Altri nemici della mia felicità sono stati il paragonarmi agli altri e la gelosia. Mi dico: «Guarda come sta bene quella persona. Guarda tutto quello che ha realizzato. Guarda la macchina nuova che ha comprato e che io non posso permettermi» — e così via. Per contrastare questa mentalità, tengo un diario della gratitudine. Scrivo almeno tre benedizioni che Dio mi ha dato negli ultimi giorni. Spesso si tratta di piccole cose, come un sole risplendente o il cinguettio degli uccelli.
L’effetto positivo della gratitudine sulla nostra mente ora è stato dimostrato scientificamente, perché i computer possono mappare il cervello e vedere i cambiamenti che vi si verificano. La gratitudine crea speranza e ottimismo. Quando sono grata, invece di guardare gli altri, guardo Dio e ricordo la sua bontà e la sua misericordia nei miei confronti.
Il terzo ladro della mia felicità è stato il risentimento. Penso: «Guarda cosa mi hanno detto o fatto! Spero che gli succeda qualcosa per fargli capire come ci si sente … Ops, basta così!” Perdonare qualcuno che ci ha ferito è un gesto che facciamo per proteggere il nostro cuore e le nostre emozioni e per lasciare una porta aperta affinché quella persona si penta e torni a comunicare con noi. Inoltre, perdonando ritorniamo anche alla fonte più grande di felicità e appagamento, che è l’amore. Dio è amore (1 Giovanni 4:8) e noi dobbiamo proteggere e coltivare il nostro rapporto con Lui.

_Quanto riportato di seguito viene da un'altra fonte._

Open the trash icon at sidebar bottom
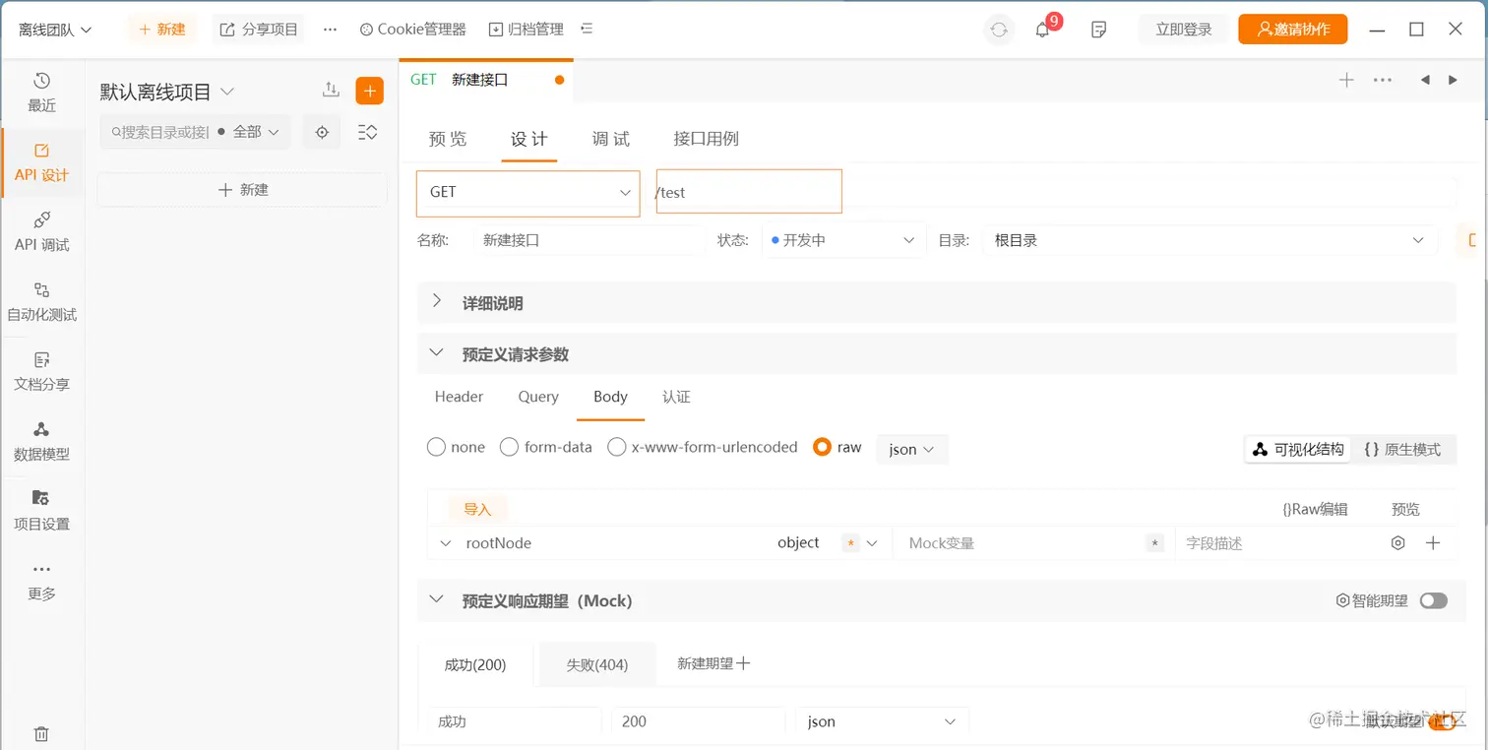 42,733
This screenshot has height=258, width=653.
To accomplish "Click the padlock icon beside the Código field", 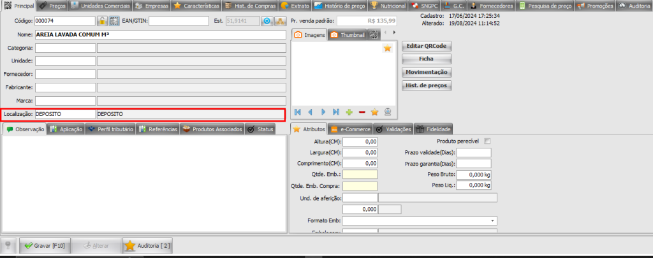I will pyautogui.click(x=101, y=21).
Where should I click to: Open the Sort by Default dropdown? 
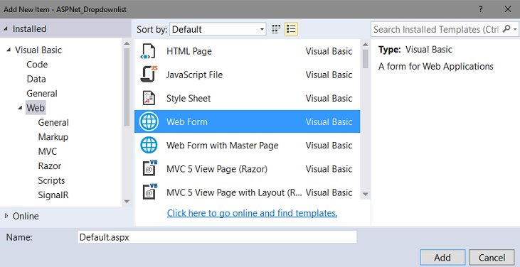click(218, 29)
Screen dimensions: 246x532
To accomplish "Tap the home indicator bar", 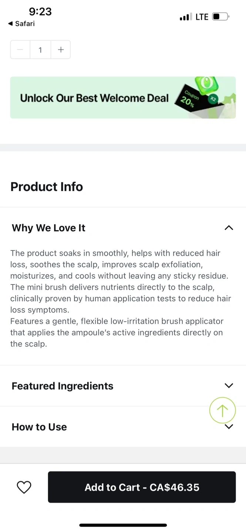I will point(123,525).
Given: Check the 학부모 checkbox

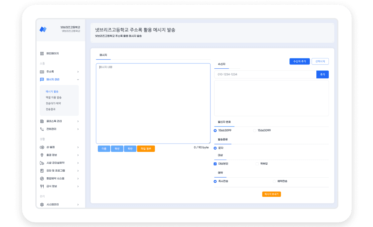Looking at the screenshot, I should [257, 164].
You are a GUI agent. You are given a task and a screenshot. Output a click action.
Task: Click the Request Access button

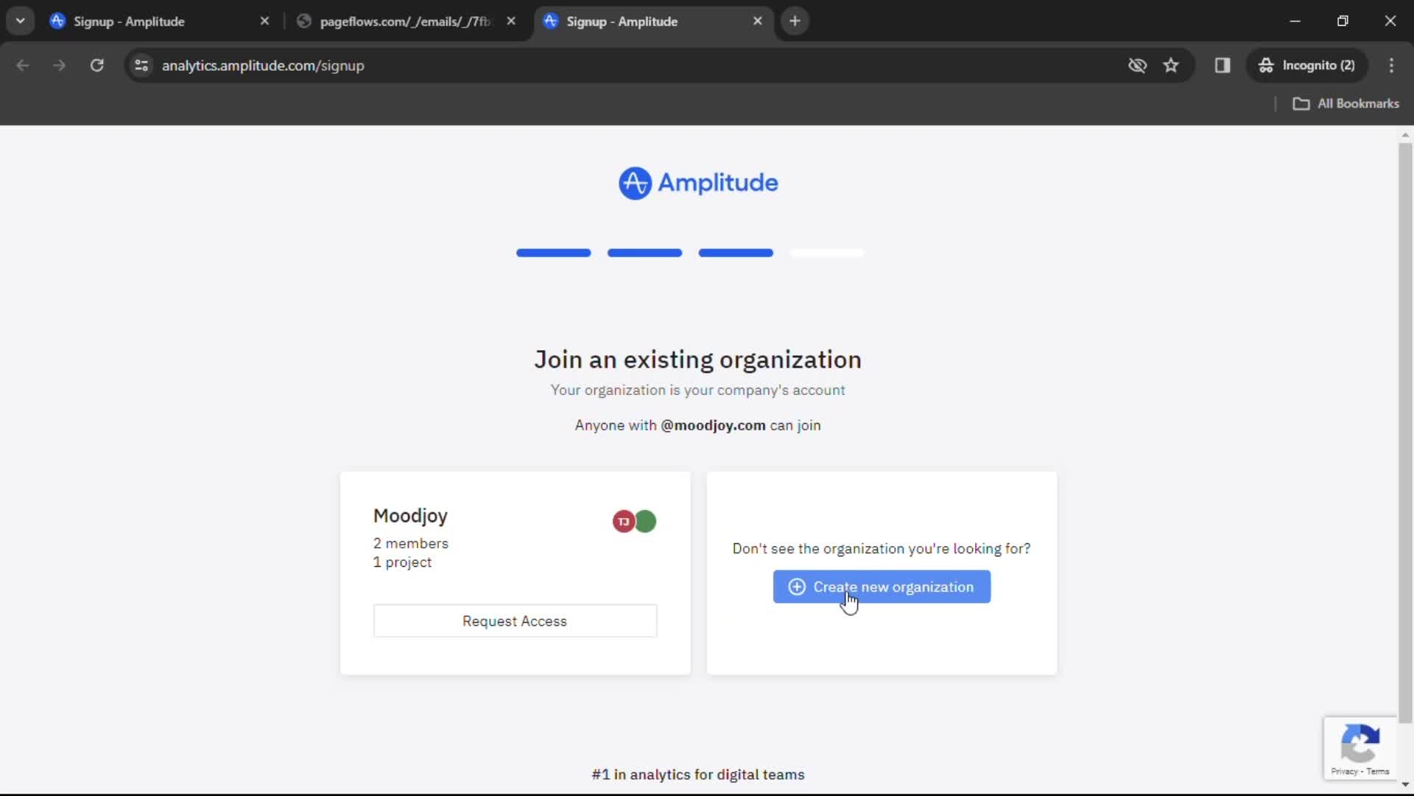[x=515, y=620]
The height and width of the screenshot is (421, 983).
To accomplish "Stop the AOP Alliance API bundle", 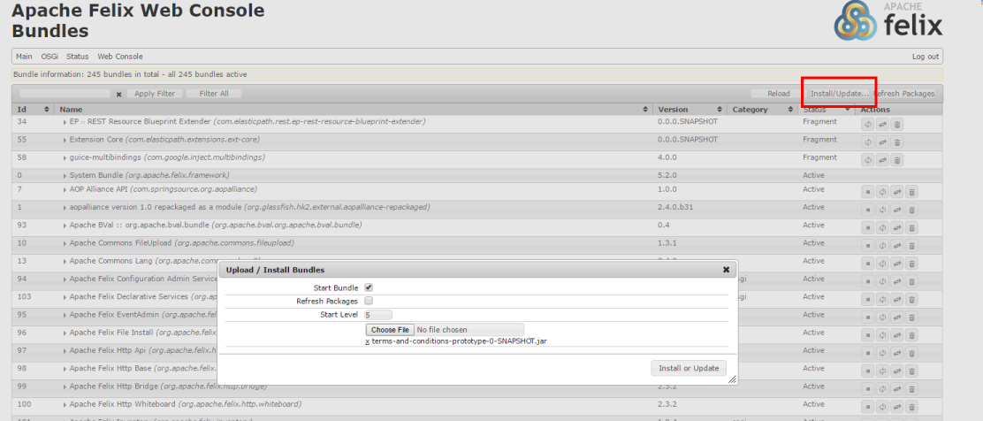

Questa è la mia ricetta per essere contenta: combatto le paure con la fede. Tengo sotto controllo la mia tendenza a paragonarmi agli altri con la convinzione che il Signore e io insieme possiamo realizzare grandi cose. E chiedo a Gesù di riempire il mio cuore con l’amore e la grazia necessari a perdonare gli altri, cosa che si traduce in grande gioia e contentezza!